* **WHAT IS NEEDED**
Extract every line from the records below that contains the word "chevron".

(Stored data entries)

::::::::

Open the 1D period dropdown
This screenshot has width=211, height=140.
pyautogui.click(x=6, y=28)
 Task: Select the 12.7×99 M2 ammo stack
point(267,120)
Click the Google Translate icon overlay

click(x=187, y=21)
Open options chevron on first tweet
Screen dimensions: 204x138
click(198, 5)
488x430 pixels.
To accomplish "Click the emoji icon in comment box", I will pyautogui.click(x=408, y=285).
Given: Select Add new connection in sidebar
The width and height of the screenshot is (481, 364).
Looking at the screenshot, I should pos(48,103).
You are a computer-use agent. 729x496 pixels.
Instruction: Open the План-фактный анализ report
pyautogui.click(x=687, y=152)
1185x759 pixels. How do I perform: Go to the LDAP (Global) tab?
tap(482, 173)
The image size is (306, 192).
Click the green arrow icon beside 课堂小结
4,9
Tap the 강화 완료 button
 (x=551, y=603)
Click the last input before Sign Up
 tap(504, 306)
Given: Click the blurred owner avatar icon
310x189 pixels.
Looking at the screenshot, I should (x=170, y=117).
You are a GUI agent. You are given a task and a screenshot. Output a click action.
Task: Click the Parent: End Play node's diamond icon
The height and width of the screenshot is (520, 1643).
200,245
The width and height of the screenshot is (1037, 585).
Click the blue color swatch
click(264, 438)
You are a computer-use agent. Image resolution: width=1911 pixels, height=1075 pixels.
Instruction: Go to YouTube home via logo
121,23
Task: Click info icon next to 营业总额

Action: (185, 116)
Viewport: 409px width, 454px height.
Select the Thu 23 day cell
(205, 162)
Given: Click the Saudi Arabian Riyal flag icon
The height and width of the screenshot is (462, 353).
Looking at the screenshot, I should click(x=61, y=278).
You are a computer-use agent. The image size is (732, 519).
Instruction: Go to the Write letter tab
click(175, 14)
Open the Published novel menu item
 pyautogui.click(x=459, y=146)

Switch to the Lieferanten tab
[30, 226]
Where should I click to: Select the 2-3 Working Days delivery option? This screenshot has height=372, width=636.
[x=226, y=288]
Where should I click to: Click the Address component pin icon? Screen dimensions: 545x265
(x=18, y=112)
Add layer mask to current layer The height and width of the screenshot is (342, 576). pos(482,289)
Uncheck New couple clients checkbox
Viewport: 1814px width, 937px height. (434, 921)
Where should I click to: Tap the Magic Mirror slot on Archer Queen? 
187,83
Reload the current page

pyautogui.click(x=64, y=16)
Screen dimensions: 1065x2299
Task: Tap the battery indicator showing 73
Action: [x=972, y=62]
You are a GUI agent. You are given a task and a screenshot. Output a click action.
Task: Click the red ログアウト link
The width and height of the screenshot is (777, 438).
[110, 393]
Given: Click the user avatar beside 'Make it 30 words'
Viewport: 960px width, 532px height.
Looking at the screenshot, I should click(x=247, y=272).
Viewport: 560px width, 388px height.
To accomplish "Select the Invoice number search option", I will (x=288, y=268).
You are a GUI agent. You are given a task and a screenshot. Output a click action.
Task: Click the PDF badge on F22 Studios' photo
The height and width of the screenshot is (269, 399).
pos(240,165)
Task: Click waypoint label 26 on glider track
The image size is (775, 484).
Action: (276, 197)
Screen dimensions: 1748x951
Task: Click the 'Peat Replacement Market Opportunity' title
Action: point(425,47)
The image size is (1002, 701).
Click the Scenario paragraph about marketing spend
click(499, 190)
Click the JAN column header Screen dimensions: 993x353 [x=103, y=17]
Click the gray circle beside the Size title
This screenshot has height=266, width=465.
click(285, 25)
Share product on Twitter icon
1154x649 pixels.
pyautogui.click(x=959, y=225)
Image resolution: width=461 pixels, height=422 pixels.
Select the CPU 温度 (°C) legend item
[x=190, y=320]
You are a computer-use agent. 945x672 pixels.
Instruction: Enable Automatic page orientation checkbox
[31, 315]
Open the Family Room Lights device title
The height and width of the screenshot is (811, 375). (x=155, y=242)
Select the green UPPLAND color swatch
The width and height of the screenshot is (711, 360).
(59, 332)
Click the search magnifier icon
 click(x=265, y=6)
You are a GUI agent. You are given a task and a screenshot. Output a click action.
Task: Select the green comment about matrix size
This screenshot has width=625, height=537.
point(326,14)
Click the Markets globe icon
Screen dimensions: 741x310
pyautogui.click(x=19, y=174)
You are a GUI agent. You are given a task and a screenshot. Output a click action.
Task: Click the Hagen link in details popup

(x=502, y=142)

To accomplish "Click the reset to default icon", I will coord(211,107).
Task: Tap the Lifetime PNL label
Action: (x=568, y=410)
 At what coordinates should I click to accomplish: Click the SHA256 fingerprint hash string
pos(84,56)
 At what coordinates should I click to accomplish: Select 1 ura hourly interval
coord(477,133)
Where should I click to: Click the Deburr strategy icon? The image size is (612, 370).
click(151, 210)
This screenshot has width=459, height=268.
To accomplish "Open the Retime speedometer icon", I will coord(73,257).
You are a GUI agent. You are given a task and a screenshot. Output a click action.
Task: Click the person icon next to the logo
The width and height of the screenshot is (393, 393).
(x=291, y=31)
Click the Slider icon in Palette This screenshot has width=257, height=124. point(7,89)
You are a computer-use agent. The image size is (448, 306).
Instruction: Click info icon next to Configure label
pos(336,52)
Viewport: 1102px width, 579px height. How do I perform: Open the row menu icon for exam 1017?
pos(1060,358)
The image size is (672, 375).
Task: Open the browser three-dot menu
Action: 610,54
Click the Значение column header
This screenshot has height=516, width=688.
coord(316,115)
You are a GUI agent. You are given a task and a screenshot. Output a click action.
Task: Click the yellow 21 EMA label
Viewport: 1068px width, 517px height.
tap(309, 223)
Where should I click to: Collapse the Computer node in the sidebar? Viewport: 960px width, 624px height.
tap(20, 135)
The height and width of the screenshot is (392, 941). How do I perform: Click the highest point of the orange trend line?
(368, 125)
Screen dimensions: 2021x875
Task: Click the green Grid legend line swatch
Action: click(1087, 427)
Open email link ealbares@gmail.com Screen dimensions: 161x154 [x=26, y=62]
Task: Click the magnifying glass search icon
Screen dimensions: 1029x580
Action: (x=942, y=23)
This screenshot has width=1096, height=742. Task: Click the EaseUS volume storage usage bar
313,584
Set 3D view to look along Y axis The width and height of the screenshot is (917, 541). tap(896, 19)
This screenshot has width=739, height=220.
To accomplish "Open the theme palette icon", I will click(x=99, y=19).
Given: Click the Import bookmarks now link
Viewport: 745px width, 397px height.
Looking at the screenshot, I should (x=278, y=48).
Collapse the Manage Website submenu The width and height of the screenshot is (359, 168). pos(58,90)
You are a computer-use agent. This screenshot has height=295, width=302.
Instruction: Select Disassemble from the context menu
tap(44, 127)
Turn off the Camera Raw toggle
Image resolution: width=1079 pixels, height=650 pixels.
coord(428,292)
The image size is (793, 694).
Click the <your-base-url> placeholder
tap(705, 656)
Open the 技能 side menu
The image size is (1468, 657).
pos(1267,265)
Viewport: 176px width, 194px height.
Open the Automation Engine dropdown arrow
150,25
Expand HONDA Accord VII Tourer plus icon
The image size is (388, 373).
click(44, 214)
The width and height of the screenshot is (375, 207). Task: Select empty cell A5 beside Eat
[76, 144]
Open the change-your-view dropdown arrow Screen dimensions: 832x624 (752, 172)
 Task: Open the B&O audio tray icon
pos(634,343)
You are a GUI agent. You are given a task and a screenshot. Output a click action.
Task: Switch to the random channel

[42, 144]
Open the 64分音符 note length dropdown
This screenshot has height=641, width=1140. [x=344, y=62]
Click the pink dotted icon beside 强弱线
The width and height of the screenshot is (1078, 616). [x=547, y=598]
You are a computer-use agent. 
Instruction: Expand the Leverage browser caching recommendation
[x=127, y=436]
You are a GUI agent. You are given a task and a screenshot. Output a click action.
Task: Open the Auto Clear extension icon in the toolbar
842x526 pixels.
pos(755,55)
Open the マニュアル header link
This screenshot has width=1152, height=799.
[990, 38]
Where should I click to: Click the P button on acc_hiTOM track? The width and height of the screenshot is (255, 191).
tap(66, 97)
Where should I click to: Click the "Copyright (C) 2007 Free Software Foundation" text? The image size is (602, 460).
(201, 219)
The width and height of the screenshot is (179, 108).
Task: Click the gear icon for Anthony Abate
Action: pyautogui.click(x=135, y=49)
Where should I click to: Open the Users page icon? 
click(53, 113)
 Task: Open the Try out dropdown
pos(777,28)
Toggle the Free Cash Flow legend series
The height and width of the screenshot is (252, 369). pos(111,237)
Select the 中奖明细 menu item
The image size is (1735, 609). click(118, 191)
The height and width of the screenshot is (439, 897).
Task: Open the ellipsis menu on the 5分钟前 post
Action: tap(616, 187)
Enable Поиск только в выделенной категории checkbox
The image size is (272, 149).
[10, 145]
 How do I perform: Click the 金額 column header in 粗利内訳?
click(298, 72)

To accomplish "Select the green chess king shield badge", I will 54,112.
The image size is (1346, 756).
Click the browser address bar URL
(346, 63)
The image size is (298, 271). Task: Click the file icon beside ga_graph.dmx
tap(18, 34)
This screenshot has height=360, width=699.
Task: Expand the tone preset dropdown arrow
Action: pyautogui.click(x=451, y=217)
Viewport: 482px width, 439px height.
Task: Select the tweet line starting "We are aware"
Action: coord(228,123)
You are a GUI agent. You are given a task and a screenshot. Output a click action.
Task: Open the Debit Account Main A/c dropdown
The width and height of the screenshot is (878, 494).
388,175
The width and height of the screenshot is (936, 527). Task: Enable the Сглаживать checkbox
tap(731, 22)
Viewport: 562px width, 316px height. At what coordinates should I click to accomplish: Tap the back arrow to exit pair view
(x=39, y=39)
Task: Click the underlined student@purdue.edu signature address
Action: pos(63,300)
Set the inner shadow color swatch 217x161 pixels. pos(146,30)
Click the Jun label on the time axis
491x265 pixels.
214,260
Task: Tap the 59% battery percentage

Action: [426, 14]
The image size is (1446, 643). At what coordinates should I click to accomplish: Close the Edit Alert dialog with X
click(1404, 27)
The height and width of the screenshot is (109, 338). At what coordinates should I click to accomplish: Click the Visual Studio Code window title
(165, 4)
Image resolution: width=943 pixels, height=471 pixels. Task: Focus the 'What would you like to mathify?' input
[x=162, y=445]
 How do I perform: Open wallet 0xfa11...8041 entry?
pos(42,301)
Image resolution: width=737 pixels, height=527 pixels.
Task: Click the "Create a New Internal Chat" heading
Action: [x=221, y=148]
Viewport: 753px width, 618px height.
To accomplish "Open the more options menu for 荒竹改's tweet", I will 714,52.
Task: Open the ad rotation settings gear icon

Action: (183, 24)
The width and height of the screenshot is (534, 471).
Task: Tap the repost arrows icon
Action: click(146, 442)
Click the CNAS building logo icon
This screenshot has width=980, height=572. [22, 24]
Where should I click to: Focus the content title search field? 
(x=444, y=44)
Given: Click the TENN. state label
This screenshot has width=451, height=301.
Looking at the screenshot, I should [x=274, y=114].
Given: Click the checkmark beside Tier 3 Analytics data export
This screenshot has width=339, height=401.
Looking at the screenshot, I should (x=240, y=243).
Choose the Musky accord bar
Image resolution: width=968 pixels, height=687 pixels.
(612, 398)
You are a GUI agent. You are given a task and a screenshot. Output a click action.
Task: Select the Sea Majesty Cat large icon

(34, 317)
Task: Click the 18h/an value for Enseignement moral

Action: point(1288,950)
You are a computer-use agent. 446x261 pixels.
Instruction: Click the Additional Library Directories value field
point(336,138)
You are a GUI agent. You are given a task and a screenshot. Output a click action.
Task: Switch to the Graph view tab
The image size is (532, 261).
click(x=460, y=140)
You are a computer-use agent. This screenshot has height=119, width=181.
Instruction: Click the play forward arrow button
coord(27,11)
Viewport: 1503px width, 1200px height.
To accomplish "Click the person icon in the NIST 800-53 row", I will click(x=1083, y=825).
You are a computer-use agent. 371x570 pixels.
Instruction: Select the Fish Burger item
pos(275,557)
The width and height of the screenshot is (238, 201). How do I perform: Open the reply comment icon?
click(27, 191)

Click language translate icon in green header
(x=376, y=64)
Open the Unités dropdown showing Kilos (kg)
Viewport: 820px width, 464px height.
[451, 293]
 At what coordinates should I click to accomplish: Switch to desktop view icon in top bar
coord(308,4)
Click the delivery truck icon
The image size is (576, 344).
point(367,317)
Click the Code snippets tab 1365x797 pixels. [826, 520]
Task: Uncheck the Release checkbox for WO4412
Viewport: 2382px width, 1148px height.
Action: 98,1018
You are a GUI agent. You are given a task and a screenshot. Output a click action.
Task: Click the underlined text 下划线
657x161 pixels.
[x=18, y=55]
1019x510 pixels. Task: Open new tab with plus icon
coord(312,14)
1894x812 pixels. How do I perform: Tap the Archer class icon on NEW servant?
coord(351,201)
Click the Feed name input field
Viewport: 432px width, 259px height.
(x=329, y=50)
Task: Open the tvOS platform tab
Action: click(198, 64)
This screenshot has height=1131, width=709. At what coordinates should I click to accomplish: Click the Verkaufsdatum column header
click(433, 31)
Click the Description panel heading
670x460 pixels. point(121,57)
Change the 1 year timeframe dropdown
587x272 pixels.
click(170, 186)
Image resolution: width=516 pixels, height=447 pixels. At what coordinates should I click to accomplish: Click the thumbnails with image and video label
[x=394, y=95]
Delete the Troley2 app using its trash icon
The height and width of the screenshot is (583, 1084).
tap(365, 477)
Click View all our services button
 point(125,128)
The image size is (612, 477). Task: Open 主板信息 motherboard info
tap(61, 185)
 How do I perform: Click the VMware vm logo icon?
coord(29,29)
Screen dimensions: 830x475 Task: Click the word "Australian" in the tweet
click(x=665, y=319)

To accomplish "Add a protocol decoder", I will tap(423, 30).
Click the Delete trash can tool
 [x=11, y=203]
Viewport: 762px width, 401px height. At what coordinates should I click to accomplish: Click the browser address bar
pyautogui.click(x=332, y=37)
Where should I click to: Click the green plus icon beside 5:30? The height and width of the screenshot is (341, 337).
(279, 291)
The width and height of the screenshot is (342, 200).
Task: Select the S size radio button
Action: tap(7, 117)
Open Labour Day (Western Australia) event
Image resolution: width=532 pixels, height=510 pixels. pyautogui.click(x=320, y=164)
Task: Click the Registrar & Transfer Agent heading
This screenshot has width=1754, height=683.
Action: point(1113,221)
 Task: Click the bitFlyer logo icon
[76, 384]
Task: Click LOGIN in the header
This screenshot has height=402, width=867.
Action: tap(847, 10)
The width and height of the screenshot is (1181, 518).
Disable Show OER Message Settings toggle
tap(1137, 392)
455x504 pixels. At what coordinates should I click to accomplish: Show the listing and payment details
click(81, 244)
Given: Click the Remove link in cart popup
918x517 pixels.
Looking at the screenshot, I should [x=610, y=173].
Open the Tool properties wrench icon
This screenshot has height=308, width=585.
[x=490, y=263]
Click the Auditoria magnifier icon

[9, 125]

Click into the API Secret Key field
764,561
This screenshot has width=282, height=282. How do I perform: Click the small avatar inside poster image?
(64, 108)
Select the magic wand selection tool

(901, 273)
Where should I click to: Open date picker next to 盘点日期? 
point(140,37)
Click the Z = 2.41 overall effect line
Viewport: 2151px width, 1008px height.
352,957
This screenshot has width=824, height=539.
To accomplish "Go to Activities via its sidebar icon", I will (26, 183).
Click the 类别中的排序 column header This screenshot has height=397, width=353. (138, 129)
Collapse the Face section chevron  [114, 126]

::::::::

* **ANSWER TO THE EXERCISE**
Open options chevron on first tweet
Collapse the Face section chevron  [114, 126]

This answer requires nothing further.